# What you have to do:
Please reproduce the entries that follow without a single difference.
----- Data records
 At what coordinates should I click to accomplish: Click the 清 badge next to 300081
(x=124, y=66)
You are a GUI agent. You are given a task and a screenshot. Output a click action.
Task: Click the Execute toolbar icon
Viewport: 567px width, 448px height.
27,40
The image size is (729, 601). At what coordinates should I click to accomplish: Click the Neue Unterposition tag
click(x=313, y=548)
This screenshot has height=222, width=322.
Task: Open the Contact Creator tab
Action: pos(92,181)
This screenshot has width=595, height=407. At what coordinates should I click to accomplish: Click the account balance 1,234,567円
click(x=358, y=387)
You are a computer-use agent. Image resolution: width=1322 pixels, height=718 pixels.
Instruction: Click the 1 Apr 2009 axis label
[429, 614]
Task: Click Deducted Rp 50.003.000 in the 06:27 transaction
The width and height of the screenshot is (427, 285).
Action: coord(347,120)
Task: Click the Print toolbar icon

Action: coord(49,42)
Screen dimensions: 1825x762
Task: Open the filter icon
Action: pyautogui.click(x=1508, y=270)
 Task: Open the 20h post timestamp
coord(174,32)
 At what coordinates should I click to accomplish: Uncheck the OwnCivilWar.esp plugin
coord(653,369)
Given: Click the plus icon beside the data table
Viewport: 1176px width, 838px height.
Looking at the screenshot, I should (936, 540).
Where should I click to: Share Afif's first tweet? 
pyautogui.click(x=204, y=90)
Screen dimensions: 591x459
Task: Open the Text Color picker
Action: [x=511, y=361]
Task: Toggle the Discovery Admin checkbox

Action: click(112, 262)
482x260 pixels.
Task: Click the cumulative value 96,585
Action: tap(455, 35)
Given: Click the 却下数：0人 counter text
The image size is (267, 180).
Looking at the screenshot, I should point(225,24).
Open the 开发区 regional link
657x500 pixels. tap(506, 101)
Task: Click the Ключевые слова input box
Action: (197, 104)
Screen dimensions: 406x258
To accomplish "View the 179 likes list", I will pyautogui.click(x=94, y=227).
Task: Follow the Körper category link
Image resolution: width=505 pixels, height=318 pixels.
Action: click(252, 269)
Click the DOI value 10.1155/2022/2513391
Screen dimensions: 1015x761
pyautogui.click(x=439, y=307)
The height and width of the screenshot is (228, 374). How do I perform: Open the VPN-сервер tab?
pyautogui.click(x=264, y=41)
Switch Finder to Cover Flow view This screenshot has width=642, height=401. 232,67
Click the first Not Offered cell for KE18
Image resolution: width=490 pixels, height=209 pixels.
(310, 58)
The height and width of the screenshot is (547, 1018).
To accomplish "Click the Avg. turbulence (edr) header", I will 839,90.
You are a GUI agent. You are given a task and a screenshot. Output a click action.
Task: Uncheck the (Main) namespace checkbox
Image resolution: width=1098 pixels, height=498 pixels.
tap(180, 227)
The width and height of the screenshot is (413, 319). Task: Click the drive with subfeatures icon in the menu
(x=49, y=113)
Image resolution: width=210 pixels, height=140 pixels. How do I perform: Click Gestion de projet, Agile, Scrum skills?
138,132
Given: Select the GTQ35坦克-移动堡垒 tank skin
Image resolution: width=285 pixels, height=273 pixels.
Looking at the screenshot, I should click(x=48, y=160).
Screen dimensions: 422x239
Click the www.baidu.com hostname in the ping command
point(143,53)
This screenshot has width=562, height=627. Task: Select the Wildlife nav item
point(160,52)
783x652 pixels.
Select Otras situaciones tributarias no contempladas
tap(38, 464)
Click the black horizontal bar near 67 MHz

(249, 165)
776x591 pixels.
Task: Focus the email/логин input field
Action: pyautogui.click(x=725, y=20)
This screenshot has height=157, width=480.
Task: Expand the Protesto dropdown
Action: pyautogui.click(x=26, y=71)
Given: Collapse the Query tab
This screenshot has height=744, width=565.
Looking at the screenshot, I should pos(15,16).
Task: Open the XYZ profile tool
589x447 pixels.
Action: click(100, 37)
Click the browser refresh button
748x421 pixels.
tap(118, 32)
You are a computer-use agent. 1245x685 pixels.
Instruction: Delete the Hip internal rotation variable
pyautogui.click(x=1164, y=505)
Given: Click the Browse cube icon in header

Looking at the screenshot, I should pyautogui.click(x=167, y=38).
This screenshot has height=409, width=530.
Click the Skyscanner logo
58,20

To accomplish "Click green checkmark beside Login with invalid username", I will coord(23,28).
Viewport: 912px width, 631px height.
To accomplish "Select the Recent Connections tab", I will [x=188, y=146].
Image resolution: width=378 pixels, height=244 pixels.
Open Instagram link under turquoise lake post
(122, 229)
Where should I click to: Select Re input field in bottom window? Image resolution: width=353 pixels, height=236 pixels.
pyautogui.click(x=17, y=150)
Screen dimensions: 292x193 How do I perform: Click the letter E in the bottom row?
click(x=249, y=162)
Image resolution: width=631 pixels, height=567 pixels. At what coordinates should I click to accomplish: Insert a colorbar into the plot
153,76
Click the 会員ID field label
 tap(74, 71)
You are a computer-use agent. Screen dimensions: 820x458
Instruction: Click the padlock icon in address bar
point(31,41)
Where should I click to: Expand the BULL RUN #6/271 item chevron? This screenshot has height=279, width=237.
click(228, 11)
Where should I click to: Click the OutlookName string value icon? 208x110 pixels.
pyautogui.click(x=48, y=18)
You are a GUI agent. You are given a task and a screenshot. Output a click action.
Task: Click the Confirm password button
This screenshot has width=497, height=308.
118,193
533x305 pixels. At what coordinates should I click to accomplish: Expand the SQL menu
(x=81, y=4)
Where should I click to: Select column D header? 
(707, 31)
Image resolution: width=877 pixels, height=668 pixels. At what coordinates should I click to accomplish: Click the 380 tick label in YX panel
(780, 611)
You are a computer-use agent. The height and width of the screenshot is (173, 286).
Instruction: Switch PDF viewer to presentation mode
----------
# Task answer:
 At what coordinates should I click to accomplish: Click the 清 badge next to 300081
(x=124, y=66)
You are a GUI agent. You are given a task and a screenshot. Output a click action.
Task: Click the Execute toolbar icon
Viewport: 567px width, 448px height.
27,40
The image size is (729, 601). At what coordinates should I click to accomplish: Click the Neue Unterposition tag
click(x=313, y=548)
This screenshot has height=222, width=322.
Task: Open the Contact Creator tab
Action: pos(92,181)
This screenshot has width=595, height=407. At what coordinates should I click to accomplish: Click the account balance 1,234,567円
click(x=358, y=387)
You are a computer-use agent. Image resolution: width=1322 pixels, height=718 pixels.
Instruction: Click the 1 Apr 2009 axis label
[429, 614]
Task: Click Deducted Rp 50.003.000 in the 06:27 transaction
The width and height of the screenshot is (427, 285).
Action: coord(347,120)
Task: Click the Print toolbar icon

Action: coord(49,42)
Screen dimensions: 1825x762
Task: Open the filter icon
Action: pyautogui.click(x=1508, y=270)
 Task: Open the 20h post timestamp
coord(174,32)
 At what coordinates should I click to accomplish: Uncheck the OwnCivilWar.esp plugin
coord(653,369)
Given: Click the plus icon beside the data table
Viewport: 1176px width, 838px height.
Looking at the screenshot, I should (936, 540).
Where should I click to: Share Afif's first tweet? 
pyautogui.click(x=204, y=90)
Screen dimensions: 591x459
Task: Open the Text Color picker
Action: [x=511, y=361]
Task: Toggle the Discovery Admin checkbox

Action: click(112, 262)
482x260 pixels.
Task: Click the cumulative value 96,585
Action: tap(455, 35)
Given: Click the 却下数：0人 counter text
The image size is (267, 180).
Looking at the screenshot, I should point(225,24).
Open the 开发区 regional link
657x500 pixels. tap(506, 101)
Task: Click the Ключевые слова input box
Action: (197, 104)
Screen dimensions: 406x258
To accomplish "View the 179 likes list", I will pyautogui.click(x=94, y=227).
Task: Follow the Körper category link
Image resolution: width=505 pixels, height=318 pixels.
Action: click(252, 269)
Click the DOI value 10.1155/2022/2513391
Screen dimensions: 1015x761
pyautogui.click(x=439, y=307)
The height and width of the screenshot is (228, 374). How do I perform: Open the VPN-сервер tab?
pyautogui.click(x=264, y=41)
Switch Finder to Cover Flow view This screenshot has width=642, height=401. 232,67
Click the first Not Offered cell for KE18
Image resolution: width=490 pixels, height=209 pixels.
(310, 58)
The height and width of the screenshot is (547, 1018).
To accomplish "Click the Avg. turbulence (edr) header", I will 839,90.
You are a GUI agent. You are given a task and a screenshot. Output a click action.
Task: Uncheck the (Main) namespace checkbox
Image resolution: width=1098 pixels, height=498 pixels.
tap(180, 227)
The width and height of the screenshot is (413, 319). Task: Click the drive with subfeatures icon in the menu
(x=49, y=113)
Image resolution: width=210 pixels, height=140 pixels. How do I perform: Click Gestion de projet, Agile, Scrum skills?
138,132
Given: Select the GTQ35坦克-移动堡垒 tank skin
Image resolution: width=285 pixels, height=273 pixels.
Looking at the screenshot, I should click(x=48, y=160).
Screen dimensions: 422x239
Click the www.baidu.com hostname in the ping command
point(143,53)
This screenshot has width=562, height=627. Task: Select the Wildlife nav item
point(160,52)
783x652 pixels.
Select Otras situaciones tributarias no contempladas
tap(38, 464)
Click the black horizontal bar near 67 MHz

(249, 165)
776x591 pixels.
Task: Focus the email/логин input field
Action: pyautogui.click(x=725, y=20)
This screenshot has height=157, width=480.
Task: Expand the Protesto dropdown
Action: pyautogui.click(x=26, y=71)
Given: Collapse the Query tab
This screenshot has height=744, width=565.
Looking at the screenshot, I should pos(15,16).
Task: Open the XYZ profile tool
589x447 pixels.
Action: click(100, 37)
Click the browser refresh button
748x421 pixels.
tap(118, 32)
You are a computer-use agent. 1245x685 pixels.
Instruction: Delete the Hip internal rotation variable
pyautogui.click(x=1164, y=505)
Given: Click the Browse cube icon in header

Looking at the screenshot, I should pyautogui.click(x=167, y=38).
This screenshot has height=409, width=530.
Click the Skyscanner logo
58,20

To accomplish "Click green checkmark beside Login with invalid username", I will coord(23,28).
Viewport: 912px width, 631px height.
To accomplish "Select the Recent Connections tab", I will [x=188, y=146].
Image resolution: width=378 pixels, height=244 pixels.
Open Instagram link under turquoise lake post
(122, 229)
Where should I click to: Select Re input field in bottom window? Image resolution: width=353 pixels, height=236 pixels.
pyautogui.click(x=17, y=150)
Screen dimensions: 292x193 How do I perform: Click the letter E in the bottom row?
click(x=249, y=162)
Image resolution: width=631 pixels, height=567 pixels. At what coordinates should I click to accomplish: Insert a colorbar into the plot
153,76
Click the 会員ID field label
 tap(74, 71)
You are a computer-use agent. Screen dimensions: 820x458
Instruction: Click the padlock icon in address bar
point(31,41)
Where should I click to: Expand the BULL RUN #6/271 item chevron? This screenshot has height=279, width=237.
click(228, 11)
Where should I click to: Click the OutlookName string value icon? 208x110 pixels.
pyautogui.click(x=48, y=18)
You are a GUI agent. You are given a task and a screenshot. Output a click action.
Task: Click the Confirm password button
This screenshot has width=497, height=308.
118,193
533x305 pixels. At what coordinates should I click to accomplish: Expand the SQL menu
(x=81, y=4)
Where should I click to: Select column D header? 
(707, 31)
Image resolution: width=877 pixels, height=668 pixels. At what coordinates should I click to accomplish: Click the 380 tick label in YX panel
(780, 611)
You are a computer-use agent. The height and width of the screenshot is (173, 286).
Instruction: Switch PDF viewer to presentation mode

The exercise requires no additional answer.